Researchers at Peking University have developed cf-EpiTracing, an advanced platform that detects and traces diseases using just 50 microliters of human plasma—about one drop of blood. The study appeared in Nature on March 4, 2026, under the leadership of Professor He Aibin from the College of Future Technology and Professor Jing Hongmei from the Department of Hematology at PKU Third Hospital.
Why It Matters
Traditional liquid biopsies often fail to identify the origin of disease signals in blood samples, restricting their clinical applications. cf-EpiTracing addresses this limitation by capturing detailed epigenetic profiles from minimal blood volumes. The platform pinpoints specific tissues fueling diseases, differentiates lymphoma subtypes, and outperforms standard tests in predicting patient outcomes, enabling earlier and more accurate non-invasive diagnostics.
Key Findings
For early colorectal cancer detection and screening, cf-EpiTracing combines multimodal epigenomic data from cell-free chromatin with machine learning, achieving 97.6% accuracy in training samples and 92.2% in independent validation sets.

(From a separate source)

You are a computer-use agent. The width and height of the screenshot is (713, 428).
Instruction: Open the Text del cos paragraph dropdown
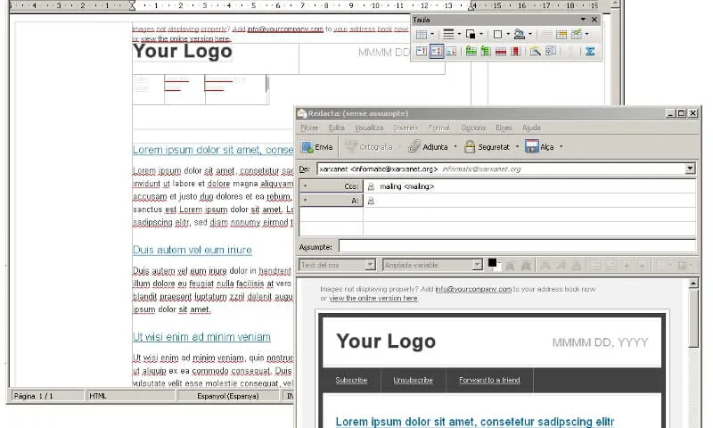click(x=372, y=265)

In diffuse large B-cell lymphoma cases, the platform reveals elevated CD34-positive cell signals in plasma, indicating potential bone marrow involvement and disease severity. These insights support improved subtyping and tailored treatment approaches.
Future Implications
Upcoming advancements will merge cf-EpiTracing with additional cell-free analyses, including DNA methylation, mutations, and chromatin structure. This multi-omics strategy could deliver superior precision for diagnosing complex conditions, tracking disease progression, and evaluating treatments in large-scale patient studies, reshaping non-invasive diagnostics across clinical fields.